Back-pressure algorithm has been considered as an efficient queue length-based scheduling and routing paradigm since its appearance [1]. It has attracted a lot of attention due to its remarkable advantages, e.g., throughput optimality (i.e., it can stabilize a network when the arrival rates lie within the capacity region of the network), achievable adaptive resource allocation, support to stateless and agile load-aware routing and scheduling, and simplicity. Recently, a lot of work (e.g., [2-21]) has been carried out, and much progress has been made to improve the performance of back-pressure scheduling in different network environments.

However, the poor delay performance of back-pressure algorithm is one of the key problems hindering its wide deployment in practice. To ease the understanding, in here, we briefly introduce how back-pressure scheduling works as follows. Back-pressure algorithm requires each network node to maintain a queue for each flow traversing it (namely, per-flow queue). At each time slot, it works to activate (select) a set of non-interference links in the network (i.e., it selects a set of non-interference links for transmitting packets), which leads to the maximum sum of link weights multiplying their corresponding link rates, to transmit packets. The link weight associated with a link is defined as the largest flow weight on the link, where the flow weight on a link is the queue backlog differential for the flow between the two endpoints of the link. However, such a scheduling strategy can often cause large latency, which is often attributed to the following three reasons. First, back-pressure-based scheduling typically suffers from slow startup phenomenon. That is, when a flow starts, many packets of it have to be backlogged on the way to destination to form stable queue backlog-based gradient, which decreases towards the destination, for supporting smooth packet delivery to the destination. Such slow startup causes large initial end-to-end (E2E) packet delay. Second, fluctuation of the queue backlog-based gradient in the context of back-pressure scheduling often causes data packets to take unnecessarily long or even looped paths, which largely increases the packet delay. Third, the so-called last-packet problem [13,14] can also cause large latency in networks with short-lived or low-rate flows due to the absence of consistent back-pressure towards the destination.

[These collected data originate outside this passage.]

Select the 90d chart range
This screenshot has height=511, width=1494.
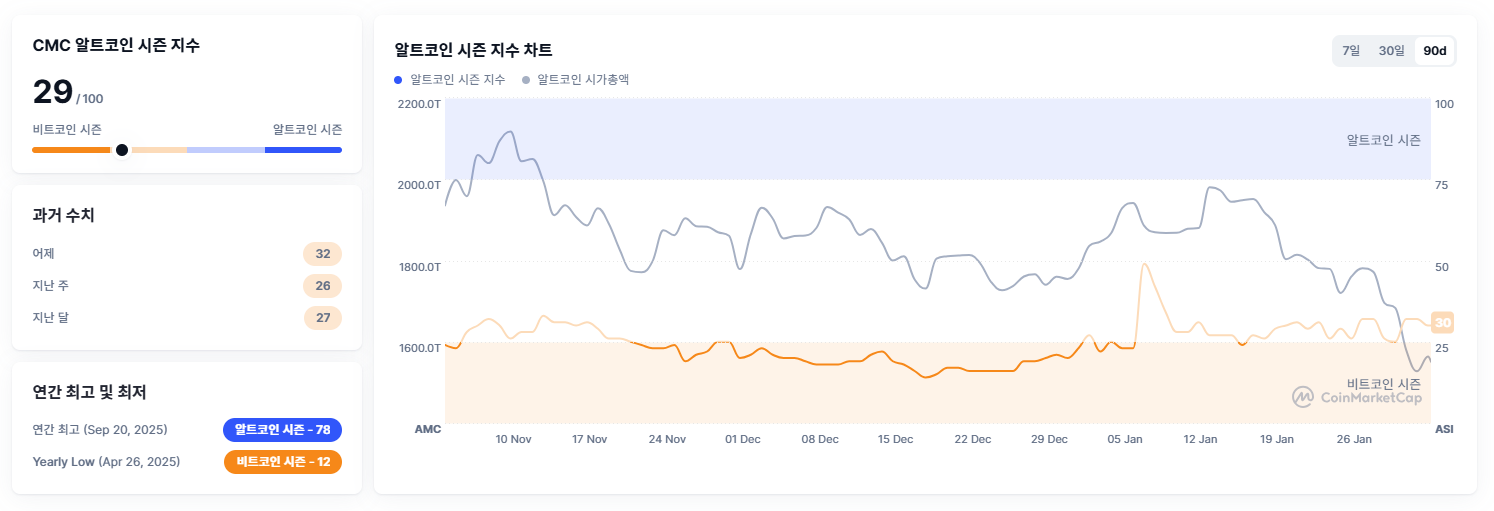coord(1435,51)
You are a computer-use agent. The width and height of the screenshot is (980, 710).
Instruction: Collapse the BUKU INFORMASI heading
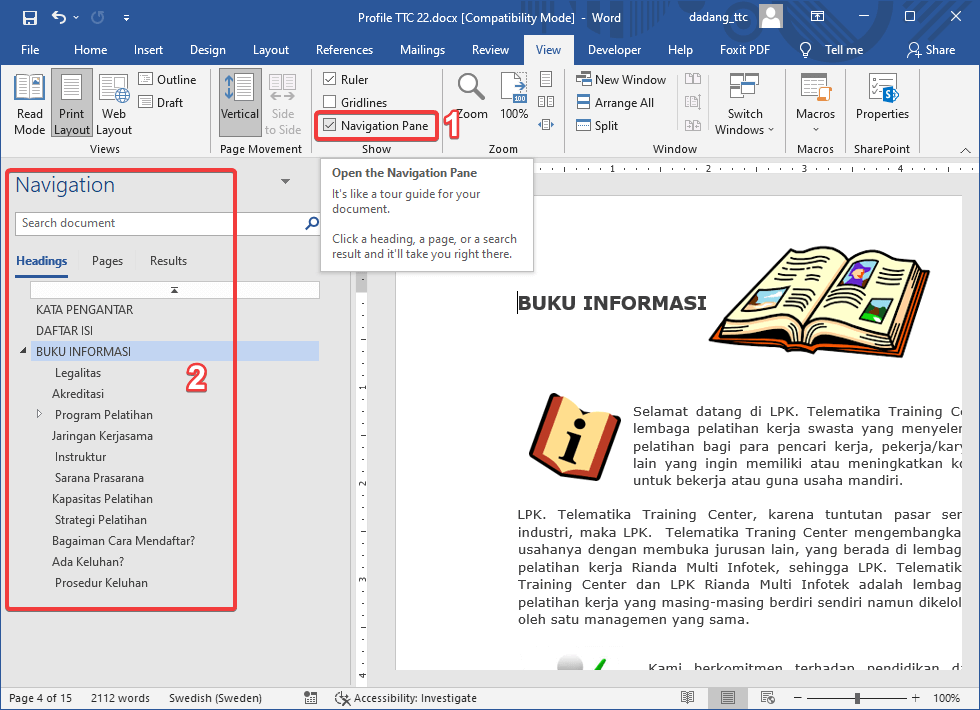tap(22, 351)

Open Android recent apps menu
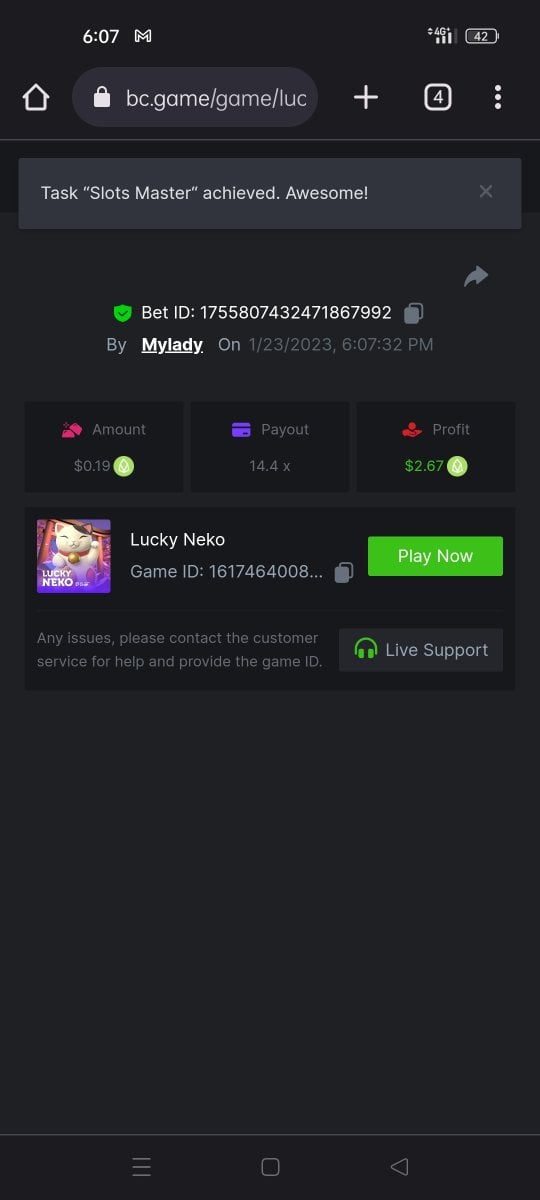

To address the above issues, in this paper, we design a virtual queue-based back-pressure routing and scheduling algorithm (called VBR) for wireless sensor networks (WSN). VBR is designed to pre-establish a virtual queue-based gradient for nodes in a WSN. In VBR, back-pressure-based scheduling is performed according to the queue length which is the sum of real queue length and virtual queue length (i.e., gradient value) at each node. The gradient associated with a node is a function of traffic arrival rate, network link rate, and its distance to sink, in order to be adaptive to different network and application environments while achieving high packet delivery performance. We prove that VBR maintains back-pressure’s throughput optimality. Simulation result shows that VBR can obtain significant performance improvement in terms of packet delivery ratio, average E2E delay, and average per-node queue length as compared with existing work.

The rest of the paper is organized as follows. Section 2 briefly reviews related work. Section 2 introduces the system model. Section 2 proposes the VBR algorithm. Section 2 presents detailed simulation results for performance comparison. Section 2 concludes this paper.

2 Related work

In this section, we briefly review related work for improving delay performance of back-pressure scheduling, which can be roughly divided into the following three categories based on their design objectives:

The first category aims at avoiding unnecessarily long or looped route which is often brought by back-pressure’s pure queue length differential-based scheduling strategy. For example, in [7], a routing-loop-punishment factor is introduced into the routing decision-making process. Similar idea but different factors can be seen in [6]. In [20,21], explicit hop constraint is used to force packets to be transmitted within a restricted area, with a worst-case deviation away from the min-hop path. Further, in [15], Ying et al. combined back-pressure scheduling and shortest path routing with an expectation to shorten the path length under back-pressure-based routing.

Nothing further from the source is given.